Bet you weren’t expecting this review so soon huh? Well, even someone who likes to take their time with these things like me couldn’t help watching this series a little faster than usual! My Hero Academia Season One simply left me too amazed to wait before jumping into the second season. And I’m glad I jumped right into it! My Hero Academia Season Two simply outstages its predecessor in almost every aspect. The first season was by no means bad, but it had its problems, problems that are mostly fixed in this season, probably as a result of the show’s sudden popularity. Anyway, enough stalling! Season Two doesn’t drag its feet for an instant, and neither will I! Let’s get right into the review!
As I said in my previous review, My Hero Academia’s strongest aspect is its colourful cast of characters. While each character(except Koji) got at least one moment in the first season, for a lot of them, it was brief and fleeting. Season Two however, has almost twice the number of episodes, and thus, twice as much time to split between its characters. Some of them get their own episode like Tsuyu(even if it was only filler) and some of them get several moments spread throughout the season’s episodes. And every single character(even Koji!) gets a fight at the end where two of them face a teacher together for their final exam!
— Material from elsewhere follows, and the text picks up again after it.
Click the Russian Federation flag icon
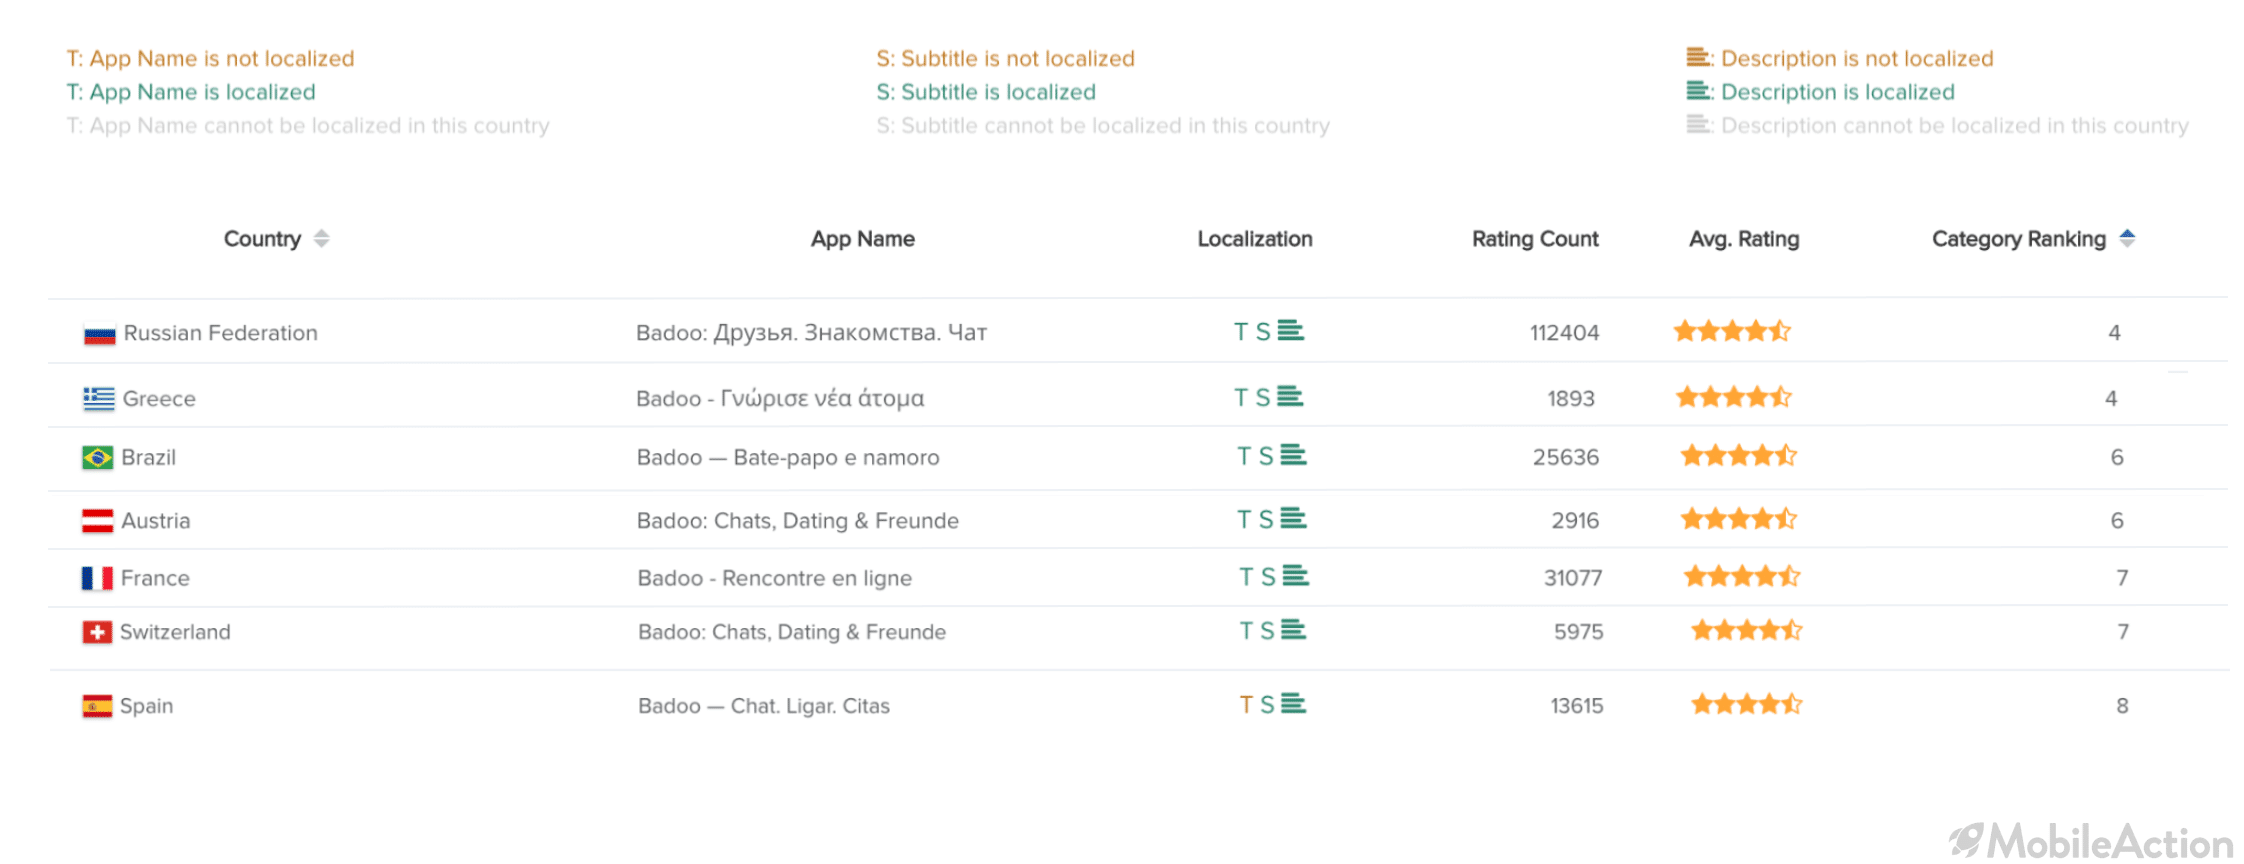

While a few are pretty much just one big joke(Uraraka and Aoyama Vs Thirteen as an example), it’s still awesome to see them doing something other than just hanging around in the background. Characters that were as transparent as Toru before, now feel fleshed out, if only a little.
The first arc in the season however, still does a good job of showcasing each character, as well as introducing some new ones which are just as interesting. UA’s Sports Festival is a joy to watch from start to finish, through both the serious and emotional moments and the lighthearted comedic moments. Main character and best girl Ochaco gets some of the focus as well as the enigmatic Shoto whose tragic past is finally revealed. Both of them get two of the best fights of these season, fights that are only really surpassed by the epic multi-episode Hero Killer fight. While Ochaco’s fight doesn’t have choreography that gets any more complex than one character charging towards the other, the music and stakes combine to create a seriously hard-hitting battle of wills. Shoto’s is similar with choreography that is relatively straightforward, but the beautiful animation makes it intense and impactful.
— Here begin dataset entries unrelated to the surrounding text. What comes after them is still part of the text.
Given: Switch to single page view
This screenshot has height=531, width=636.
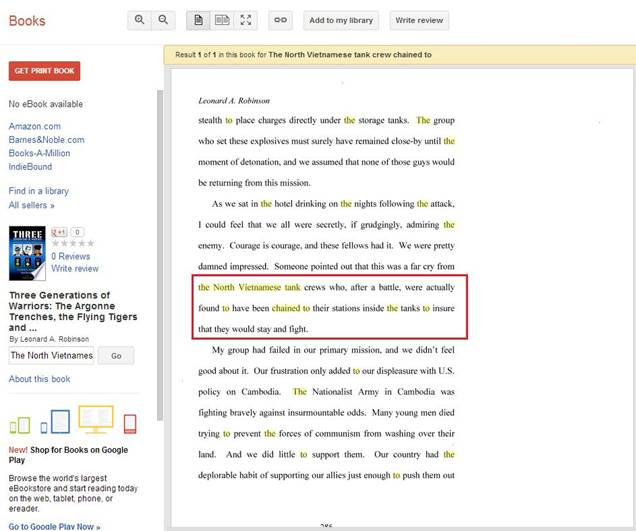Looking at the screenshot, I should tap(198, 20).
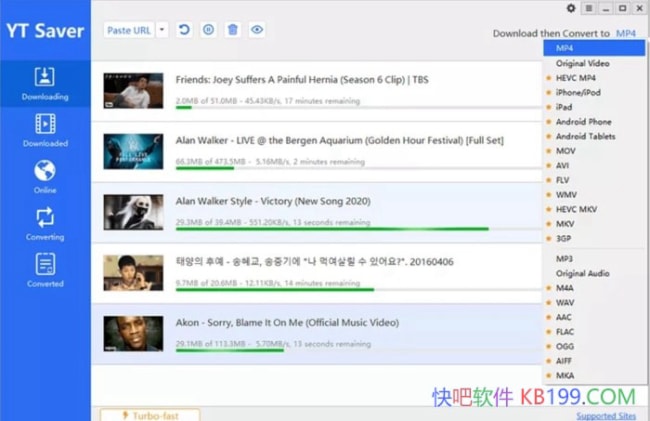Open the hamburger menu in title bar
Screen dimensions: 650x421
pyautogui.click(x=589, y=8)
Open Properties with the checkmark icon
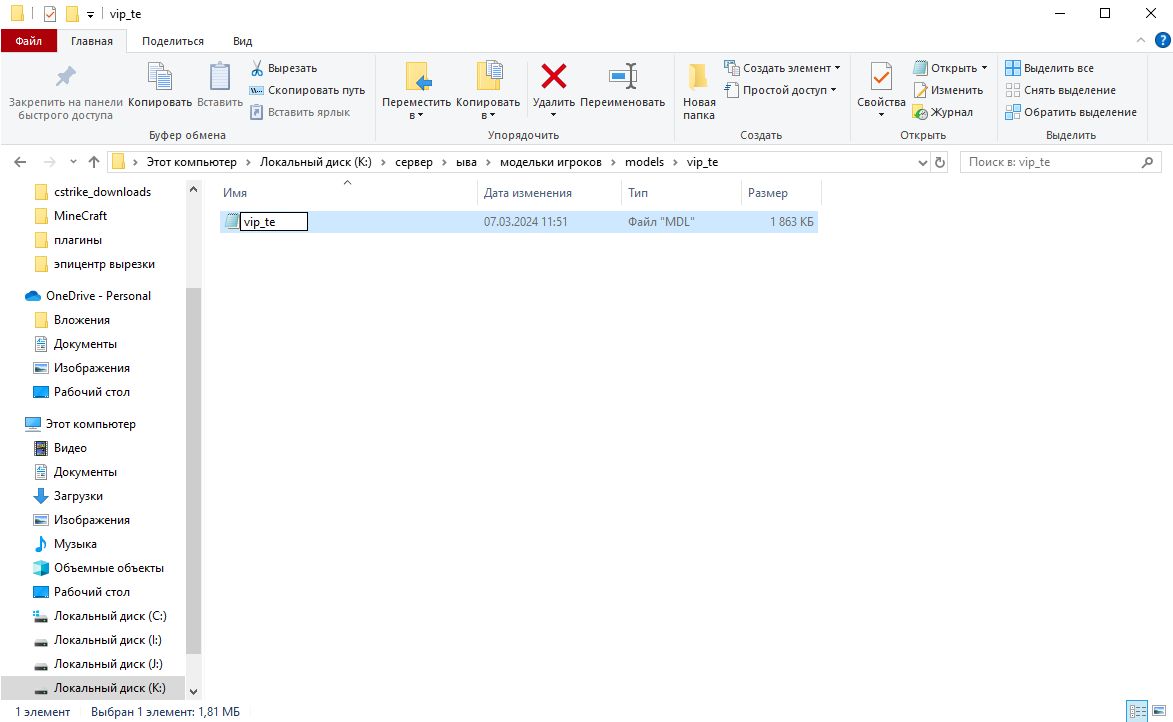 (x=881, y=77)
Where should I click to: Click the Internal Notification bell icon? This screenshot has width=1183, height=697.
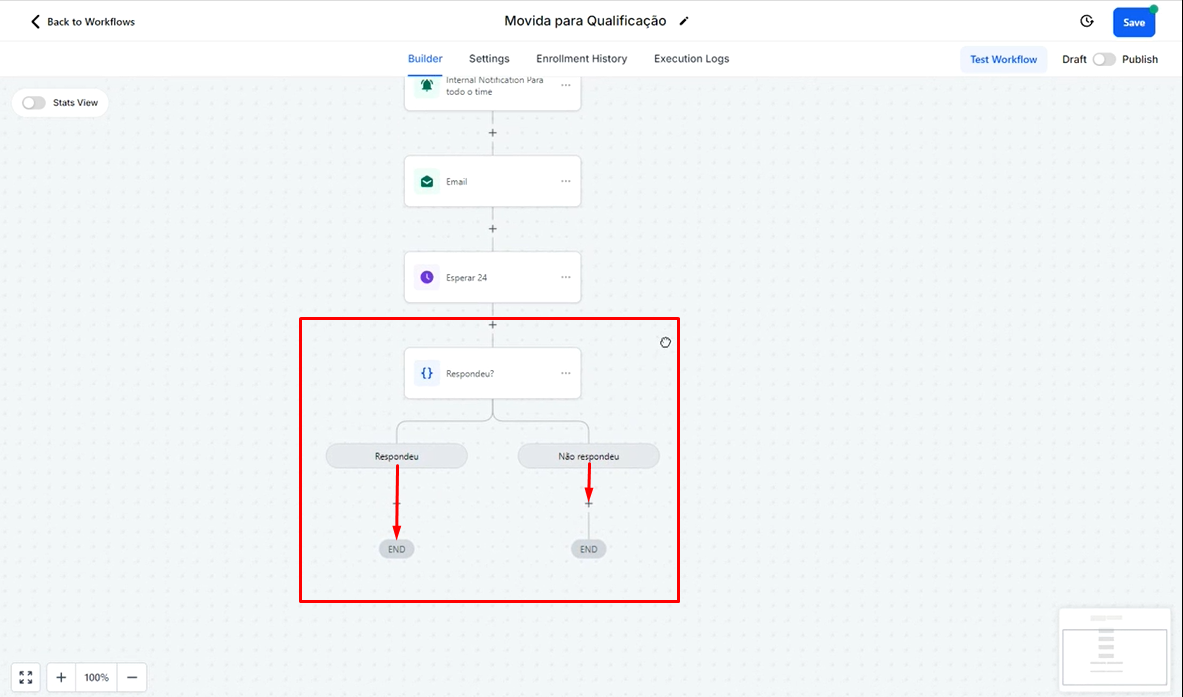click(427, 86)
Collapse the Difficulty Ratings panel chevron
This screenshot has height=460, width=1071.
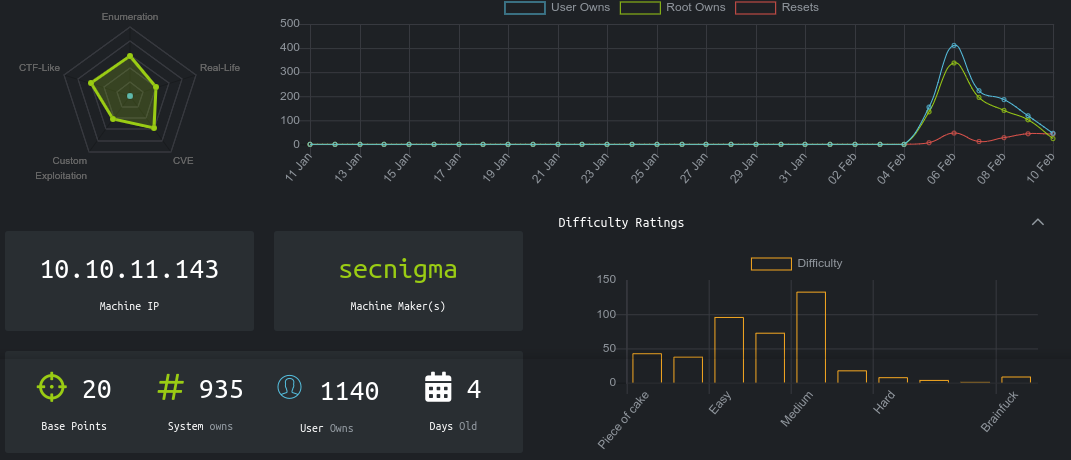click(1037, 222)
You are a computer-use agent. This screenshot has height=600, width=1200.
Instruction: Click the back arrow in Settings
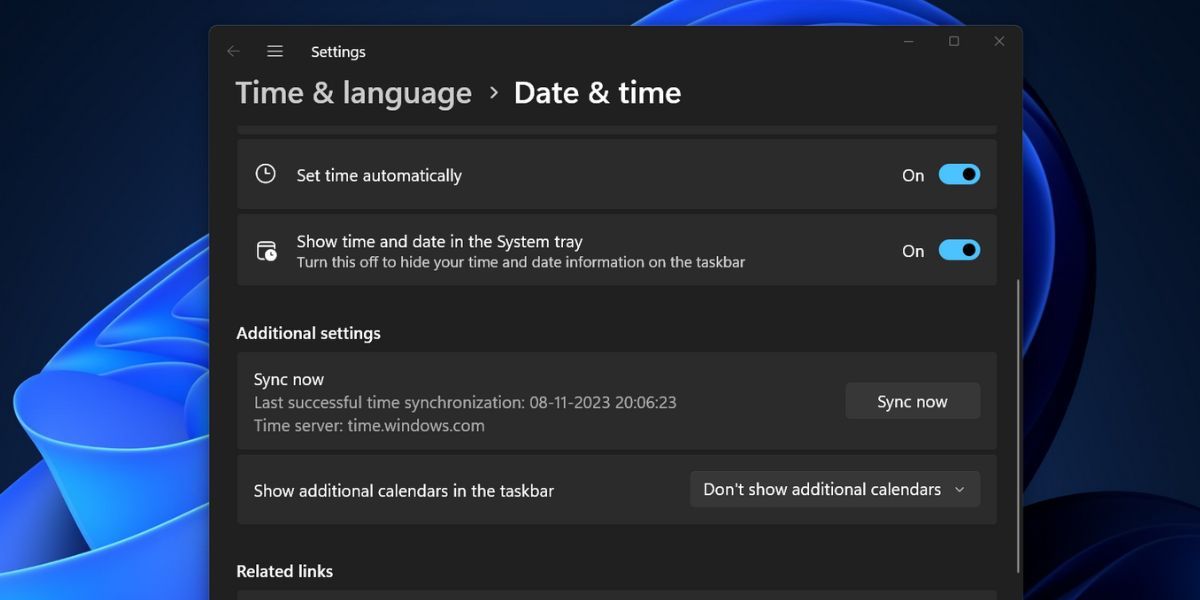(x=233, y=51)
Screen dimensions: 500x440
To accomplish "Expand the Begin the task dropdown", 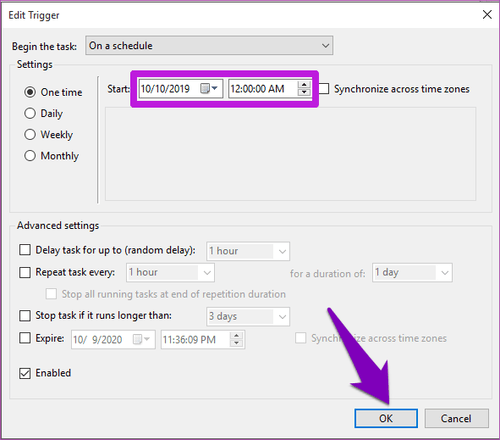I will [x=209, y=45].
After that, it’s almost straight into the Vs Hero Killer Arc which has a fight too awesome for words, with life-threatening consequences. Midoriya, Shoto and Iida go up against the formidable Hero Killer Stain, a vigilante out to rid the world of ‘fake heroes’ by soaking his blade with their blood. The Final Exams arc after that is probably the weakest of this season’s arcs, but it’s by no means bad and gives many of the side characters some much-needed development. As I mentioned earlier, a bit of this development is done through straight-up comedy, comedy that’s extremely cheesy and cliche. But it’s nevertheless a fun arc with an ending that’s far more solid than the last, planting plot elements that will surely come into play in future seasons.
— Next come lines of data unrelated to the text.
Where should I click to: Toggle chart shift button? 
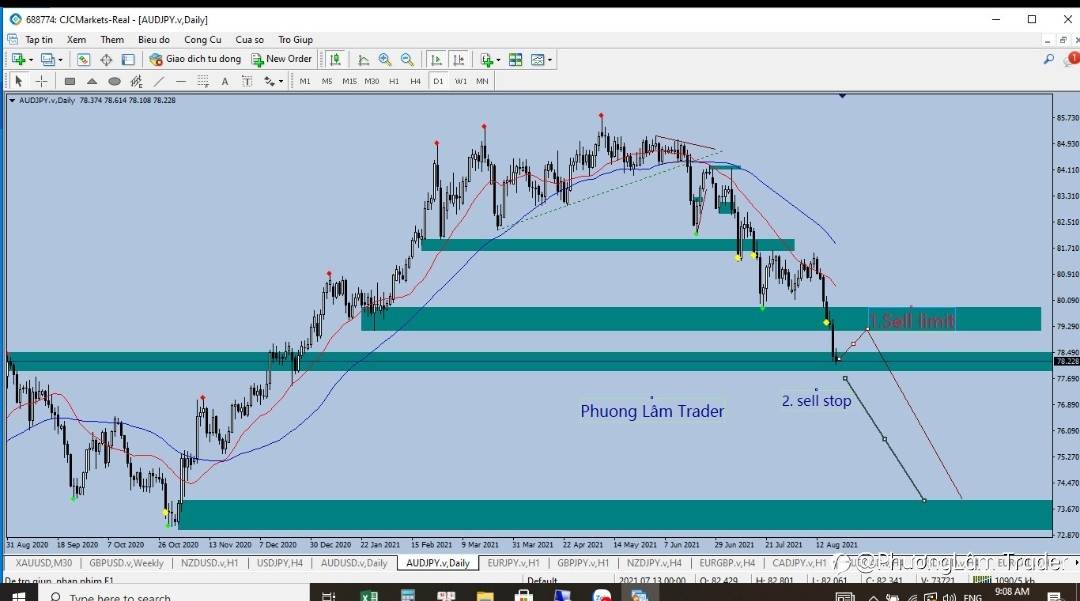pyautogui.click(x=459, y=60)
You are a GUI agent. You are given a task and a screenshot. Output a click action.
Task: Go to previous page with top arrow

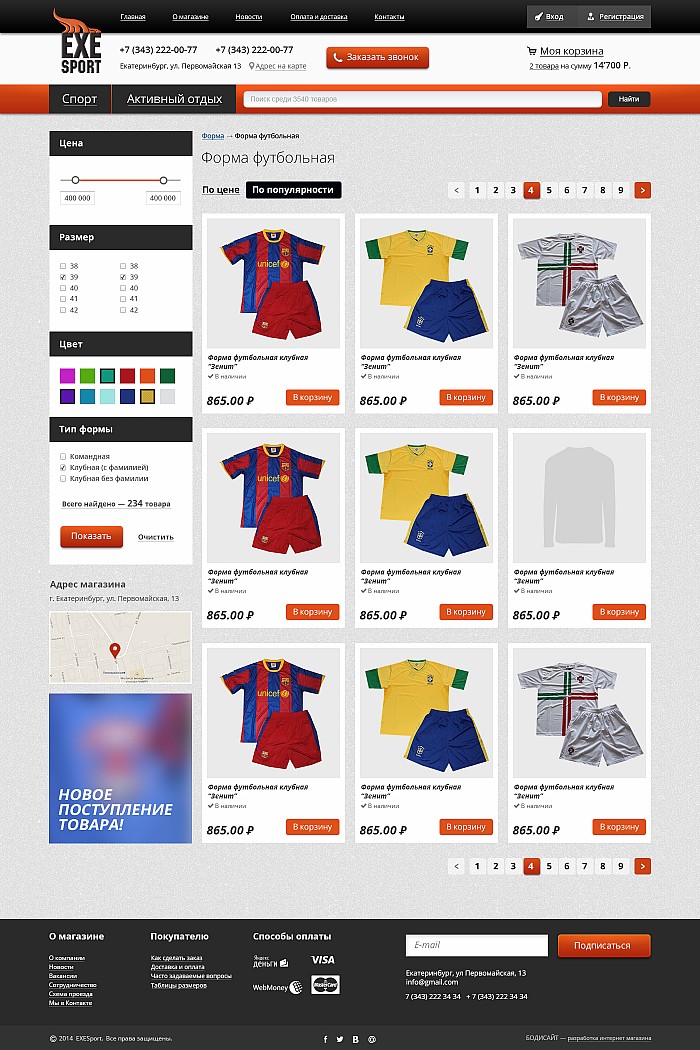(x=457, y=190)
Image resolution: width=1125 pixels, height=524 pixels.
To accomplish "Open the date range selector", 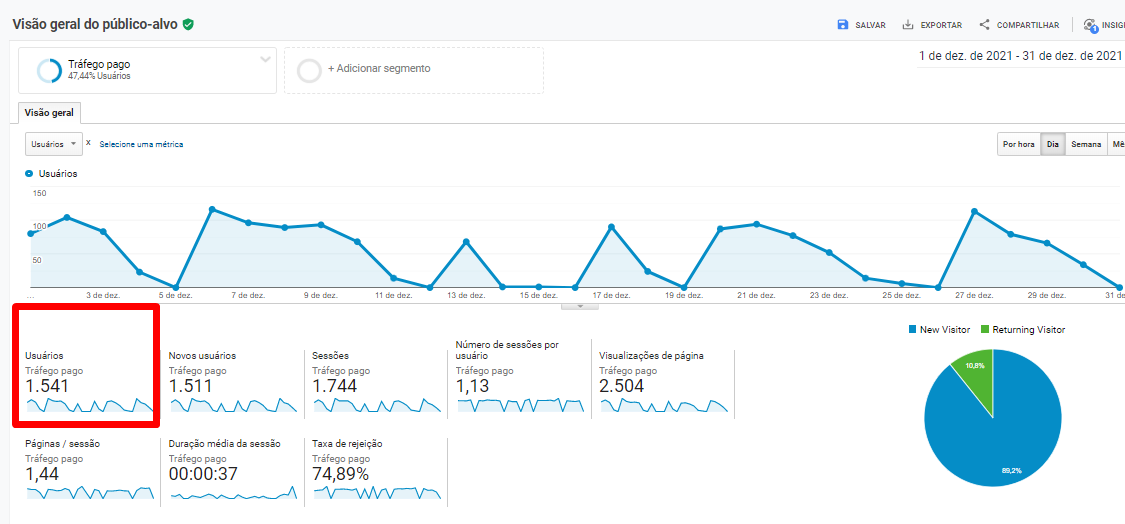I will coord(1020,57).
There are still a few problems with this season however. My biggest problem with My Hero Academia’s first season was the extremely slow pacing that made the first half of the season a drag. Fortunately, Season Two has learned from its mistakes, and it gets almost straight into the action! There’s one or two setup episodes and then it’s straight into the Sports Festival! It doesn’t slow down either. The setup for the arc after that. the Hero Killer Arc, is done during the Sports Festival, and it jumps almost straight into it as soon as it’s done. There are a few slow episodes after that, but after all the action-packed fights and intense, emotional moments, they’re more than welcome. Finally, the season ends with the students of Class 1-A facing their final exams, as well as the first real confrontation between Shigaraki and Midoriya, ending the season on as high a note as the last.
In conclusion, My Hero Academia’s second season is the perfect continuation to its first season. It kicks into high gear almost right from the get-go and doesn’t slow down until it finally comes to an abrupt end. The animation is glorious and you can feel the impact and stakes in every single fight. Best of all, the soundtrack is somehow even better than it was before, with some tracks even being upgraded and expanded upon. My Hero Academia doesn’t just spread its philosophies, it lives by them. This season truly has gone beyond, even though you might have heard its words before.